Lars Ramberg

Palast der Republik

It’s hard to miss Lars Ramberg’s Palast des Zweifels (Palace of Doubt), 2005. The word ZWEIFEL (doubt)—written in three-story-tall letters sculpted in aluminum and filled with white neon-tube lighting—glows from atop the empty Palast der Republik, which is due to be demolished this fall. The former East German parliament building—and a civic-cum-entertainment center offering restaurants and bowling—was closed due to asbestos in September 1990, just weeks after what was touted as the GDR’s first freely elected government voted to join the Federal Republic. When the Palast reopened as a gutted yet asbestos-free shell in 2003, tickets for tours rapidly sold out, although there was little left to see inside. The building’s persistent popularity led to a series of concerts, talks, and exhibitions—notably those organized by Volkspalast (People’s Palace)—as an attempt to reclaim the communal project of socialism, minus the dictatorial state apparatus.
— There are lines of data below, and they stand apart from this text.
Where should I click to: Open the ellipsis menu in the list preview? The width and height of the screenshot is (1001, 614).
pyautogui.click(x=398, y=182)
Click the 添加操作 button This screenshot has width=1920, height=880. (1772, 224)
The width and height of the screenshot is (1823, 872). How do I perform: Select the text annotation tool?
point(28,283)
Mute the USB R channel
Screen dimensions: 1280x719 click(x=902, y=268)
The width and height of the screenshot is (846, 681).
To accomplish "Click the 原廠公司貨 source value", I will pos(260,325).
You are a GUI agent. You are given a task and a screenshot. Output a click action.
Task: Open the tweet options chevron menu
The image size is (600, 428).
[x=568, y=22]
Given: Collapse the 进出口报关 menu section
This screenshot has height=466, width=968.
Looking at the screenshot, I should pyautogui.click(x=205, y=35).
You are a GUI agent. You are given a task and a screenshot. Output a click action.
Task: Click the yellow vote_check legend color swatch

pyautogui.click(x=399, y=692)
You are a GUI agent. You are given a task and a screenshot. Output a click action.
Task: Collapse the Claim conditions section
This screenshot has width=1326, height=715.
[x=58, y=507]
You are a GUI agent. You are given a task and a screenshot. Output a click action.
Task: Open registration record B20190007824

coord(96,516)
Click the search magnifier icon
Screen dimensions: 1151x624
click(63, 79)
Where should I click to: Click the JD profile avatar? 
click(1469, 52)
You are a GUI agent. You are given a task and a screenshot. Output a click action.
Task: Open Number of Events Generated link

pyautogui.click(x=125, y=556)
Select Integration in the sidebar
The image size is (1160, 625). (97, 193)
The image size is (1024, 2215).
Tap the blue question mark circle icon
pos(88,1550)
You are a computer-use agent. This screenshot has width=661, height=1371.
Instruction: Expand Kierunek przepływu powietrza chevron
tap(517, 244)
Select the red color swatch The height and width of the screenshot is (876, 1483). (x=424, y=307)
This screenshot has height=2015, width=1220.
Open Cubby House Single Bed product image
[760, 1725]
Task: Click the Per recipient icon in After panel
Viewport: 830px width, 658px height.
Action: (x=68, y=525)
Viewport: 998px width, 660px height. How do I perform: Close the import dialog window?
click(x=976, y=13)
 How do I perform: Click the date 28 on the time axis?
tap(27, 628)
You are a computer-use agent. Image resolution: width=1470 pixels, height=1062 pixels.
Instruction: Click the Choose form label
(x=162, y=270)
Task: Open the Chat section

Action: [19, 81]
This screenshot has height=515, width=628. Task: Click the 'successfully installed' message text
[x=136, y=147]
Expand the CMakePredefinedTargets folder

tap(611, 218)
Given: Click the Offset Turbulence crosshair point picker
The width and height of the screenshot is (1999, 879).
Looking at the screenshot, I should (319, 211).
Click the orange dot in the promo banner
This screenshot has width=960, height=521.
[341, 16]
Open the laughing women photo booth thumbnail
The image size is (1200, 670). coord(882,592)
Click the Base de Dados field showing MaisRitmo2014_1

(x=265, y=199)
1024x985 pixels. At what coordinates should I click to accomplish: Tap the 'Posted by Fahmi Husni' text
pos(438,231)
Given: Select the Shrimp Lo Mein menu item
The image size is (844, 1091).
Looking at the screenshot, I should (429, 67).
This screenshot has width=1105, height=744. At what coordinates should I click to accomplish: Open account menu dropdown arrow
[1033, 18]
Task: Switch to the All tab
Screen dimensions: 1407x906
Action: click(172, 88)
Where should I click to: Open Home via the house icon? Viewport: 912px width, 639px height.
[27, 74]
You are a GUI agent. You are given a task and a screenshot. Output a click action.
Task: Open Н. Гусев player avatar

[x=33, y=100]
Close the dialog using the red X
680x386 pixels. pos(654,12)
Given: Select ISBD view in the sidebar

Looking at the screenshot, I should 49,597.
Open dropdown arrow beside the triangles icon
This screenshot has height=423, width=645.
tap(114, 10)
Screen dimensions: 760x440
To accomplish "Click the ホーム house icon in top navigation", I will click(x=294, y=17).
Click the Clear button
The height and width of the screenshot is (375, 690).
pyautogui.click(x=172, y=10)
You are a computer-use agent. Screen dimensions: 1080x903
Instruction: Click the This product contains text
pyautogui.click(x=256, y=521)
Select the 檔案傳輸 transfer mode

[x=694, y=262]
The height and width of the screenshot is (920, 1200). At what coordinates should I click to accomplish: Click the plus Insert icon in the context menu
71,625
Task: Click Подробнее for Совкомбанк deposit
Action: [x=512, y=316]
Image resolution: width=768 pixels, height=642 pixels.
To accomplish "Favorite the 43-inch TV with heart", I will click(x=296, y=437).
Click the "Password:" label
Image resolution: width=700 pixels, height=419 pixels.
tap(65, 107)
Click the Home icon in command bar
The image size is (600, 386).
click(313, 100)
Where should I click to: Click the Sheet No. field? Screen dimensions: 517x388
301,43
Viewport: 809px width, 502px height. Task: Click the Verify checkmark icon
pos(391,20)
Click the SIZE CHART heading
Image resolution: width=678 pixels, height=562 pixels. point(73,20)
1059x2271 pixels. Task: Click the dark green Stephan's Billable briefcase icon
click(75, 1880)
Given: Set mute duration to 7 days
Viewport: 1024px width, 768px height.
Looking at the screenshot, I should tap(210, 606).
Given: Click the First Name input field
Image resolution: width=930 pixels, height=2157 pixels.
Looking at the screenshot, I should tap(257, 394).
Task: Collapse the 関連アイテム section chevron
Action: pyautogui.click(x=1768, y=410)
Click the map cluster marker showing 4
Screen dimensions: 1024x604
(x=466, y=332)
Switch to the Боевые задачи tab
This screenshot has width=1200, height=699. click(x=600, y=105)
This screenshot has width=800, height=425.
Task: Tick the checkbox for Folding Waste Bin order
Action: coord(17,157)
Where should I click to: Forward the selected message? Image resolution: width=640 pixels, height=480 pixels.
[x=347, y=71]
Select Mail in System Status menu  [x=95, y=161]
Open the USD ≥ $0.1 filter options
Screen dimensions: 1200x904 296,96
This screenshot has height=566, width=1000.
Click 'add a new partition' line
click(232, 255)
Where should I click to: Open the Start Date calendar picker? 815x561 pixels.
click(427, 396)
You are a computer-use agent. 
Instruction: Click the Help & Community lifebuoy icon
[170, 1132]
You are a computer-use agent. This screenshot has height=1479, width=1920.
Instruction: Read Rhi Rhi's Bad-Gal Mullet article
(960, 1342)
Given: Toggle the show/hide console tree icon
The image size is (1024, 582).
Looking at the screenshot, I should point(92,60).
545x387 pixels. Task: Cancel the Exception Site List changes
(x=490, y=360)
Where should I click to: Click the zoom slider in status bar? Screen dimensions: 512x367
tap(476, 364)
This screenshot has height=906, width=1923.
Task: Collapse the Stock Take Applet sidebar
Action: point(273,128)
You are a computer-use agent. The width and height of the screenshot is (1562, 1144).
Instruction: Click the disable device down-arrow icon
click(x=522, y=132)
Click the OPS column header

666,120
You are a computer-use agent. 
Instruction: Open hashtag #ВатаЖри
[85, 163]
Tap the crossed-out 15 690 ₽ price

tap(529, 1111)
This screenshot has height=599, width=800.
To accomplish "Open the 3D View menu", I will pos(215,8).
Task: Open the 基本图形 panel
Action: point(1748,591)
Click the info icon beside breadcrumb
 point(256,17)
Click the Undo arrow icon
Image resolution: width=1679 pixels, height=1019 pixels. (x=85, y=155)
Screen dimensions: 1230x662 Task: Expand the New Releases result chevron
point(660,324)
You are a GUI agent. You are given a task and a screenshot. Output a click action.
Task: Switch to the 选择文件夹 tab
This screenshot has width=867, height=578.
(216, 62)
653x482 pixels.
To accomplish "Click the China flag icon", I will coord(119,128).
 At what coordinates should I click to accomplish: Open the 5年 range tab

Ramberg’s sign of doubt initially functions as a temporary monument to the history of hesitations that have surrounded the building’s fate since 1990. Should the palace be demolished or not? Does it have symbolic value as history or use value for the present? In light of these debates, it should come as no surprise that it took Ramberg six years to realize his project. Like Christo and Jeanne-Claude, who wrapped the Reichstag before its renovations began in 1995, Ramberg had to overcome a mountain of bureaucratic resistance from state officials, including a veto from the federal advisor for culture, Christina Weiss, who went against the Berlin Senate’s approval for the project in 2003.

The sign’s super size—while a press attraction—makes a sly comment on the vast sums spent in the name of stately representations. As the Palast was being closed in 1990, asbestos was discovered in West Berlin in the main buildings of the Freie Universität, but they were not condemned; instead, walls were sealed with high-tech masking tape. The Palast will be torn down to make way for the recon- struction of the Prussian royal castle, which occupied much of the site until it was destroyed by Allied bombing in World War II and then demolished under the German Democratic Republic government. Considering Berlin’s astronomical debt—fifty billion euros and rising—tearing down a defunct parliament building to rebuild a defunct castle recalls the symbolic excesses of both the Third Reich and the GDR, two regimes that sacrificed the welfare of citizens for ideological ends, albeit with vastly different political agendas. With the help of private funding, architecture is now called on to serve neoliberal propaganda and make a cityscape that can be consumed by tourists without doubt. When the planners are finished, this historic center of Berlin will look like the twentieth century never took place.

Finally, the word Zweifel points to the heart of democracy. After all, democracy assumes the possibility for doubt and debate. Dictatorship suspends, if not extinguishes, any such hesitancy. Yet the Palast became a home for doubt only once the government moved out and the host of a debate that turns solely on its own survival. Ramberg’s literal sign reflects the exceptional equation between the Palast’s symbolic function and its material existence. Since a government needs a building to hold debates, the architecture that houses these debates must generally escape democratic processes. Ultimately, Ramberg’s “palace of doubt” suggests that the architecture of the state, however visible, exists in a state of suspension.